Exercise brief>
Reproduce the lines from the one holding "Open the Torrent 内容布局 dropdown" to the end of the entries. Include both ends and change nothing.

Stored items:
┌──

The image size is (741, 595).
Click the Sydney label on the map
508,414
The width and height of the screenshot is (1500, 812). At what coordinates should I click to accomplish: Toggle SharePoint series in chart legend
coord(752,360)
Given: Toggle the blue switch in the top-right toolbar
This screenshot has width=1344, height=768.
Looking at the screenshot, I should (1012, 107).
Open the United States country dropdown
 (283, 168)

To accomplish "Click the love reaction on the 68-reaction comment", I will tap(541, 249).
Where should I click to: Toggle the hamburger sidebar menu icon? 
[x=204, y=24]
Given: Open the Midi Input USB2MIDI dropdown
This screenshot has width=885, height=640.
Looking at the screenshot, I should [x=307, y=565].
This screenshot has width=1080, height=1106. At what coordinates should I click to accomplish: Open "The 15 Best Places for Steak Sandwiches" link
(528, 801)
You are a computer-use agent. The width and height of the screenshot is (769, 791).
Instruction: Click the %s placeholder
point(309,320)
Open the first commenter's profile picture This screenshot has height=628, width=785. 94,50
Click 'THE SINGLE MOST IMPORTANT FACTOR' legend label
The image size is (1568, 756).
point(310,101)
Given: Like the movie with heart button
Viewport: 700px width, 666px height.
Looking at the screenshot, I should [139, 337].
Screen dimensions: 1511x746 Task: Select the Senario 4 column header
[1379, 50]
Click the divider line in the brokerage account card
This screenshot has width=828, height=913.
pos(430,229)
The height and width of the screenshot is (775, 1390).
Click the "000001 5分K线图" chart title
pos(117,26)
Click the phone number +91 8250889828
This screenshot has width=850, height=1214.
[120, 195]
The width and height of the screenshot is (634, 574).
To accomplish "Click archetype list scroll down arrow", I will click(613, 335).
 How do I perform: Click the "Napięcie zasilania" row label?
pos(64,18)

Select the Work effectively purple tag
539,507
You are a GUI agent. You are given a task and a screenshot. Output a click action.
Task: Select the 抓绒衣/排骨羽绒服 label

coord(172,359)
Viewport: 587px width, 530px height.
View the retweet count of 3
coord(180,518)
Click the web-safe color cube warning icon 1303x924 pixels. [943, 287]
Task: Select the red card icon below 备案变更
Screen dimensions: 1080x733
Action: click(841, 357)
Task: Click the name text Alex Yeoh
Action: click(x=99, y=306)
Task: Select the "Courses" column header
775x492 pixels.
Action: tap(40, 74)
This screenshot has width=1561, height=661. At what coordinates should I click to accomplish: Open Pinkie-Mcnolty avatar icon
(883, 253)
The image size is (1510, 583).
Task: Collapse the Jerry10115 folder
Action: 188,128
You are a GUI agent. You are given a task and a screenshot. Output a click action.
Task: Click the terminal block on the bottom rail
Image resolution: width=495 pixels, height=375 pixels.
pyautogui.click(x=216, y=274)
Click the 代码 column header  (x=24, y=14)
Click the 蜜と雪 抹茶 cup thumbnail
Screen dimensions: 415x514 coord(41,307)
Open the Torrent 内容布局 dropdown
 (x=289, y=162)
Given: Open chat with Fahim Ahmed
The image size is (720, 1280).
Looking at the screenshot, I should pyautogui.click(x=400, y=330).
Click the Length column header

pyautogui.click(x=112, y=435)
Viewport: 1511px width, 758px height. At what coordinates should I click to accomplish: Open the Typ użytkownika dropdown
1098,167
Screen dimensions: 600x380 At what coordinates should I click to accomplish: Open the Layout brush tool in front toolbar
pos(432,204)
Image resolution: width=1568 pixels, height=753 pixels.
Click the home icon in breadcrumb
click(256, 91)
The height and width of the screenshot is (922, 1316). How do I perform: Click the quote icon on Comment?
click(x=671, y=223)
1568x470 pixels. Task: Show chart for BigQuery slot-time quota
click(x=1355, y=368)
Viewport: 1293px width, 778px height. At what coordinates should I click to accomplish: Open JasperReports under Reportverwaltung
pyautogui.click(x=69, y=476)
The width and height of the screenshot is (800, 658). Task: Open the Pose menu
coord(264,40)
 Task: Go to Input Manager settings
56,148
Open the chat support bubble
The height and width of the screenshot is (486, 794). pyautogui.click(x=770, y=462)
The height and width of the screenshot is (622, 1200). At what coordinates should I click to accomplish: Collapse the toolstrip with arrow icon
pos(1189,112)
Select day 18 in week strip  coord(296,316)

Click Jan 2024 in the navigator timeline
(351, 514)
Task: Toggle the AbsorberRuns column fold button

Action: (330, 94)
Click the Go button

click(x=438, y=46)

└──

Solution>
Open the Torrent 内容布局 dropdown
 (x=289, y=162)
Given: Open chat with Fahim Ahmed
The image size is (720, 1280).
Looking at the screenshot, I should pyautogui.click(x=400, y=330).
Click the Length column header

pyautogui.click(x=112, y=435)
Viewport: 1511px width, 758px height. At what coordinates should I click to accomplish: Open the Typ użytkownika dropdown
1098,167
Screen dimensions: 600x380 At what coordinates should I click to accomplish: Open the Layout brush tool in front toolbar
pos(432,204)
Image resolution: width=1568 pixels, height=753 pixels.
Click the home icon in breadcrumb
click(256, 91)
The height and width of the screenshot is (922, 1316). How do I perform: Click the quote icon on Comment?
click(x=671, y=223)
1568x470 pixels. Task: Show chart for BigQuery slot-time quota
click(x=1355, y=368)
Viewport: 1293px width, 778px height. At what coordinates should I click to accomplish: Open JasperReports under Reportverwaltung
pyautogui.click(x=69, y=476)
The width and height of the screenshot is (800, 658). Task: Open the Pose menu
coord(264,40)
 Task: Go to Input Manager settings
56,148
Open the chat support bubble
The height and width of the screenshot is (486, 794). pyautogui.click(x=770, y=462)
The height and width of the screenshot is (622, 1200). At what coordinates should I click to accomplish: Collapse the toolstrip with arrow icon
pos(1189,112)
Select day 18 in week strip  coord(296,316)

Click Jan 2024 in the navigator timeline
(351, 514)
Task: Toggle the AbsorberRuns column fold button

Action: (330, 94)
Click the Go button

click(x=438, y=46)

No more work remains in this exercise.